- Selected extract
((

It will return true if a collision is detected, and the object has the flag(s) set for collisions. To set up the function for use, you need the following global variables/properties set:

w -- the width of your map
h -- the height of your map
[object].cm -- whether the object should collide with map tiles
[object].cw -- whether the object should collide with the world bounds (as defined above in w and h)

To call the function, simply use: cmap([object]).

P#19163 2016-03-10 12:17 ( Edited 2018-02-04 15:08)

Hey Scathe. Thanks for posting this up, collision is something I've been trying to get my head round for a while. Having worked through the above I think I'm understanding correctly how it is all working.

I wanted to go a bit further with adding collision for things that aren't map tiles or the world bounds though. If for instance there is a sprite generated to the screen either at random or by a monster or similar; how do you set up collision on any sprite with a certain flag, rather than those that exist in the map?

Any guidance would be greatly appreciated.

P#20538 2016-05-13 11:46 ( Edited 2016-05-13 15:46)
1

In the Pico Fanzine #3 there is an article called DOM8VERSE that talks about collision between objects. You basically assign hit box coordinates to the object and then compare. This means you can have an object with a big sprite but a smaller hit zone...or you can make the whole thing a hit zone.

It made a lot of sense to me and was easy to implement and put into a method. I'm using it on my shooter game right now, which doesn't have a map or any tiles.

Here's the method I use and so far it's working great. You give it two objects and it returns TRUE if there is a collision. Just put it the _update() loop for one of the objects.

function collide(obj, other)
    if
        other.pos.x+other.hitbox.x+other.hitbox.w > obj.pos.x+obj.hitbox.x and 
        other.pos.y+other.hitbox.y+other.hitbox.h > obj.pos.y+obj.hitbox.y and
        other.pos.x+other.hitbox.x < obj.pos.x+obj.hitbox.x+obj.hitbox.w and
        other.pos.y+other.hitbox.y < obj.pos.y+obj.hitbox.y+obj.hitbox.h 
    then
        return true
    end
end

bullet.pos={x=10,y=10}
bullet.hitbox={x=0,y=0,w=3,h=3}

spaceship.pos={x=15,y=15}
spaceship.hitbox={x=0,y=0,w=10,h=5}

if collide(spaceship,bullet) then ... end
P#20541 2016-05-13 12:54 ( Edited 2016-05-13 16:54)

Thanks for the suggestions.

I have a player that is moving through space and creating a trail behind. Currently I'm achieving this with a draw function.

 if(btnp(0))
 then
 o.x=o.x-8
 add(trail,{o.x+8,o.y})
 end 
 if(btnp(1))
 then
 o.x+=8
 add(trail,{o.x-8,o.y})
 end 
 if(btnp(2))
 then
 o.y-=8
 add(trail,{o.x,o.y+8})
 end 
 if(btnp(3))
 then
 o.y+=8
 add(trail,{o.x,o.y-8})
 end 
function _draw()
 foreach(trail,drawnew)
end

function drawnew(v)
    dx=v[1]
    dy=v[2]
 map(1,9,dx,dy,1,1)
end

So rather than a set of projectiles the map gets fuller and fuller with tiles and I'm not sure that hitboxes are going to work for that.

))

- Goals
1 - Translate into Spanish this sentence from the forum thread on collision: "You basically assign hit box coordinates to the object and then compare."
2 - According to the forum thread on collision, in which publication does the article called DOM8VERSE appear?

Items from a dataset:
((

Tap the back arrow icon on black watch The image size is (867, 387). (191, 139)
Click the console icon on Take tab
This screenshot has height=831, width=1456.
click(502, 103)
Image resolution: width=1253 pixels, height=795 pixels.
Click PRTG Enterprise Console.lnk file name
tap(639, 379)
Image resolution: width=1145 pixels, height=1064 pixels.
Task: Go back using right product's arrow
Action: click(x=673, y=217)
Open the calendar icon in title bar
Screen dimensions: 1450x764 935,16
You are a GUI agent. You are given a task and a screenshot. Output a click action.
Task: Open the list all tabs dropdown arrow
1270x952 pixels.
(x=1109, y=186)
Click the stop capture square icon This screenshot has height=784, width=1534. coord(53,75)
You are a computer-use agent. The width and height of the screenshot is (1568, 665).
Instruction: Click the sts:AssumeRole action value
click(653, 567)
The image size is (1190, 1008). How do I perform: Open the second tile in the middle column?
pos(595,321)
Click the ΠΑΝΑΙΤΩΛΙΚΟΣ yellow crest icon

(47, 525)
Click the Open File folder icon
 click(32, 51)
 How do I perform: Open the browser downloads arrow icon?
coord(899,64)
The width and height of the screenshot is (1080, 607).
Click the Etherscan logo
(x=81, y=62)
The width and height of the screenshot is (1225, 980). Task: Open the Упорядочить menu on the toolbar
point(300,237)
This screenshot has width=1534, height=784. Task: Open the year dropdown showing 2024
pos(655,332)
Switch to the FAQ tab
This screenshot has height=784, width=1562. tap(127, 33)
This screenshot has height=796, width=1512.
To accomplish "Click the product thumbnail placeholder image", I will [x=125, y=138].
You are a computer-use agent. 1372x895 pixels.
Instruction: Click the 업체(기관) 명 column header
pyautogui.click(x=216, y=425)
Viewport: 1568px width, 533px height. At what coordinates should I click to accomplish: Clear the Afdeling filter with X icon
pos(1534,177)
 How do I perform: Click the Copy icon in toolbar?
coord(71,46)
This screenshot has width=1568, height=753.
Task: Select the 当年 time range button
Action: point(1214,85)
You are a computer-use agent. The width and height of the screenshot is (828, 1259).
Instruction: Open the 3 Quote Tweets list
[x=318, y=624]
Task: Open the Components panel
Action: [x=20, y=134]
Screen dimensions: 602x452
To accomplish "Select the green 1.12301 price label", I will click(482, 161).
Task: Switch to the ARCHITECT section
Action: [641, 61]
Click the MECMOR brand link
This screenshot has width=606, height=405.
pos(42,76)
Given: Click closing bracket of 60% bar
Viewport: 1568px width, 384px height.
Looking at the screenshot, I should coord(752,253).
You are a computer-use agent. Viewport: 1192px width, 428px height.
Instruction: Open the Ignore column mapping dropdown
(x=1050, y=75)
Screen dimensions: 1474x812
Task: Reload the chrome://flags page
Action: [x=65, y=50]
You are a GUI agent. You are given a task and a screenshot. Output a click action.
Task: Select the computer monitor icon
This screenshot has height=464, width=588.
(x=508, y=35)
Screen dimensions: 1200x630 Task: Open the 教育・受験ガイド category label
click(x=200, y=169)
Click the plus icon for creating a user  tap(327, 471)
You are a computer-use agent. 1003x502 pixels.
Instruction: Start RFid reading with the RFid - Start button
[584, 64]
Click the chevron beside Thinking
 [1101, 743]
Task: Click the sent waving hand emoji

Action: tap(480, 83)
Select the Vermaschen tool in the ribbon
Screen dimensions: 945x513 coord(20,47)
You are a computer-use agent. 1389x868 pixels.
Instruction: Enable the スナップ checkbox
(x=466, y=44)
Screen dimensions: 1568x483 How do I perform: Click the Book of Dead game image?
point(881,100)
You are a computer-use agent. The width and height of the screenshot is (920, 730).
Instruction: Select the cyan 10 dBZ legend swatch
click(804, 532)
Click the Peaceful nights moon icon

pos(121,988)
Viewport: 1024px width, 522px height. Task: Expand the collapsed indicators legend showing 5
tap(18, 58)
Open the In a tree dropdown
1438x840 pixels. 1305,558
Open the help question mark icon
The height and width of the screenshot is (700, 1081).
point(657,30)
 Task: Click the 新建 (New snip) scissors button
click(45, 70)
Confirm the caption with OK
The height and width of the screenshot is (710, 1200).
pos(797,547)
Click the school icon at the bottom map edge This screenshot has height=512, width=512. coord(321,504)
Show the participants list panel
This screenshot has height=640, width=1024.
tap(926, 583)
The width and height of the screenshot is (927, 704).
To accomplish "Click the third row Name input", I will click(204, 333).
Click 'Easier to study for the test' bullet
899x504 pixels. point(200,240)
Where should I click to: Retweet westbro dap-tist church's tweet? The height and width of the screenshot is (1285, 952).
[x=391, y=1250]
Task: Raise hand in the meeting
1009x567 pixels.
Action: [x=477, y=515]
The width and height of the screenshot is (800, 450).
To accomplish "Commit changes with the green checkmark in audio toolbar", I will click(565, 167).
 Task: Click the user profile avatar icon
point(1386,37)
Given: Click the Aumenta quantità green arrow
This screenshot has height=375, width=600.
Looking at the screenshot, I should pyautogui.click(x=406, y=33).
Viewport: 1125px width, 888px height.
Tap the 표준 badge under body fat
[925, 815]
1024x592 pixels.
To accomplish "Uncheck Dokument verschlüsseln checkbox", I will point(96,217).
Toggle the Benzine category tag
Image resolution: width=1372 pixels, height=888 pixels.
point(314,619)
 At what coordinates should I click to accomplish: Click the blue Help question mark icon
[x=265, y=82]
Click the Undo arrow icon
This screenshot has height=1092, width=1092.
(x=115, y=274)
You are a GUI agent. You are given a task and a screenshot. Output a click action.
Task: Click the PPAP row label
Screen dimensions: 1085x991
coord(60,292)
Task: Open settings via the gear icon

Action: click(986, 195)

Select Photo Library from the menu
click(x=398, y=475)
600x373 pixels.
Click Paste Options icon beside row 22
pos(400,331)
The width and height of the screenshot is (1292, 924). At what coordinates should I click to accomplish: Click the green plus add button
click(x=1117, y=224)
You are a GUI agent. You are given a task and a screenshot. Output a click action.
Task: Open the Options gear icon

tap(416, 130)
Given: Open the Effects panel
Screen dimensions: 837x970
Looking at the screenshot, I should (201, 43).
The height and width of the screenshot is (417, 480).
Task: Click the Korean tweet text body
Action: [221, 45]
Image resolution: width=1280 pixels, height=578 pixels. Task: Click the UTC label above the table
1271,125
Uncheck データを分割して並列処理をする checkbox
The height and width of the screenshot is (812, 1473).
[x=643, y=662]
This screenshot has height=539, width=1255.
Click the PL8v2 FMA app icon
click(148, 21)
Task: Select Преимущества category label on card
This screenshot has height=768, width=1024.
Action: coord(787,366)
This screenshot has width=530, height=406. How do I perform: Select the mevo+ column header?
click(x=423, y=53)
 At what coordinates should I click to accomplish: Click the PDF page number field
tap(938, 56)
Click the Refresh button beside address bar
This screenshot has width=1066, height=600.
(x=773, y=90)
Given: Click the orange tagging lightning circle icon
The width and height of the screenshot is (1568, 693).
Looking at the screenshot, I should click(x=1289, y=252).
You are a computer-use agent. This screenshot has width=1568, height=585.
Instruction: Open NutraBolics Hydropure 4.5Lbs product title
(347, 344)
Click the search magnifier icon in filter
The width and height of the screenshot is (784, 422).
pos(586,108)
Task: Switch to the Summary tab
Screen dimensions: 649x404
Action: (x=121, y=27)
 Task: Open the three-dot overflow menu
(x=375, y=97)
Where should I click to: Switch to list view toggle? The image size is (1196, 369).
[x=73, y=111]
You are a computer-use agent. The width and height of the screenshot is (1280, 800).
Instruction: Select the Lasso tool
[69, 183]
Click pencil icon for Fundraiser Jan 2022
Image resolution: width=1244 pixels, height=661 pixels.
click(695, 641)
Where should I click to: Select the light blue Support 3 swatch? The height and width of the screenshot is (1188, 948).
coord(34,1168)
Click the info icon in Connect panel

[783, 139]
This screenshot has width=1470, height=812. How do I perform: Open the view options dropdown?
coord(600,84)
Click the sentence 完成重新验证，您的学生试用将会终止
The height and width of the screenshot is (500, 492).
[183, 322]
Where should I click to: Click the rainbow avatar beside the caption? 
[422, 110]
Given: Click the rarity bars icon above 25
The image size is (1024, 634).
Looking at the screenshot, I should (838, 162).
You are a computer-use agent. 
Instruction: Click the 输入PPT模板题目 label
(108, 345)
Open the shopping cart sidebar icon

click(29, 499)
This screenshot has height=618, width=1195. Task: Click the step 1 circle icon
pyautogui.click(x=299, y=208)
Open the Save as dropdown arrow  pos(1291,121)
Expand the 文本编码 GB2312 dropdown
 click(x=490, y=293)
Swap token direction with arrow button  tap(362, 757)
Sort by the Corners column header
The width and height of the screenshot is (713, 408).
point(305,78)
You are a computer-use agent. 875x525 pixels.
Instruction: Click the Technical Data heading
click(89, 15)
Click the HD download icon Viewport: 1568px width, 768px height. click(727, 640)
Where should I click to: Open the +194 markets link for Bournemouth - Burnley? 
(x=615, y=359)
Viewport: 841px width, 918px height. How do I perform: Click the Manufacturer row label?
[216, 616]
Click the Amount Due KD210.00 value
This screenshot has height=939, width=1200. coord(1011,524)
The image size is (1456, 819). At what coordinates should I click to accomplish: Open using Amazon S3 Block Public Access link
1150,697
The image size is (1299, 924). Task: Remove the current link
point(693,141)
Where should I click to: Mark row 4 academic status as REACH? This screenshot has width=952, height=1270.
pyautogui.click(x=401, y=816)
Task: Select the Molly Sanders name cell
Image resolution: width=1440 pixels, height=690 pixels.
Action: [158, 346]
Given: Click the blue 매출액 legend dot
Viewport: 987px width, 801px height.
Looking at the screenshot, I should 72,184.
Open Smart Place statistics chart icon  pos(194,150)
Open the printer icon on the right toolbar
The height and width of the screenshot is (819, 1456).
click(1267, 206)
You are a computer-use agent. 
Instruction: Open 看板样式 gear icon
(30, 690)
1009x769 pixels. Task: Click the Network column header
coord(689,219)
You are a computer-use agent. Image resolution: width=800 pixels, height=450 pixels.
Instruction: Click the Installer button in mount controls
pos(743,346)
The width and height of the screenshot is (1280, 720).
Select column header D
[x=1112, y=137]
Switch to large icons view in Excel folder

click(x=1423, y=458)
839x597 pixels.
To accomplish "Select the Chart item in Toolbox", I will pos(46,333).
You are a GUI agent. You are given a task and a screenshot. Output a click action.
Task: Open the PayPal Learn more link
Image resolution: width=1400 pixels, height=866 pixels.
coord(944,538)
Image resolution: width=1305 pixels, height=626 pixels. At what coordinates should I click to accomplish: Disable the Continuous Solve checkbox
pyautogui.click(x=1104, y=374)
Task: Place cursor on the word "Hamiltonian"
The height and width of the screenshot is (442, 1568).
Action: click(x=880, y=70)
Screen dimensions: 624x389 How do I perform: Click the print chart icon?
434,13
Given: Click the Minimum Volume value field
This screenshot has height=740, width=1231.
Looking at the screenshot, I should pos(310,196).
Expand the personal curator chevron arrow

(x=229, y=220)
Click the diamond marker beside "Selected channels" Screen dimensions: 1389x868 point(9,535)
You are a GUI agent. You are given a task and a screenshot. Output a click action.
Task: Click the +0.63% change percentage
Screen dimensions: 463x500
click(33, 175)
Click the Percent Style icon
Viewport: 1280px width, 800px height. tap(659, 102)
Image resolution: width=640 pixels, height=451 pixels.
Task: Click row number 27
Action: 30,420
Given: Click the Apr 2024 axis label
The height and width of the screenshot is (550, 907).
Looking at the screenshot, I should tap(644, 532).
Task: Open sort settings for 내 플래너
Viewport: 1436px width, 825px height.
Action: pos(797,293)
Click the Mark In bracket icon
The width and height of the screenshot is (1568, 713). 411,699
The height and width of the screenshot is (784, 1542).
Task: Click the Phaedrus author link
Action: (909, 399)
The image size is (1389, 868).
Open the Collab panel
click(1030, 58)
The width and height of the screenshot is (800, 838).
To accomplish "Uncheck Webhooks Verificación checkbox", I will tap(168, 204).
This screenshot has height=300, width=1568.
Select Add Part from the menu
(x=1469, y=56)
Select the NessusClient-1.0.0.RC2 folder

))

- Results for the exercise
1 - Básicamente, asignas coordenadas de caja de colisión al objeto y luego las comparas.

2 - The Pico Fanzine #3.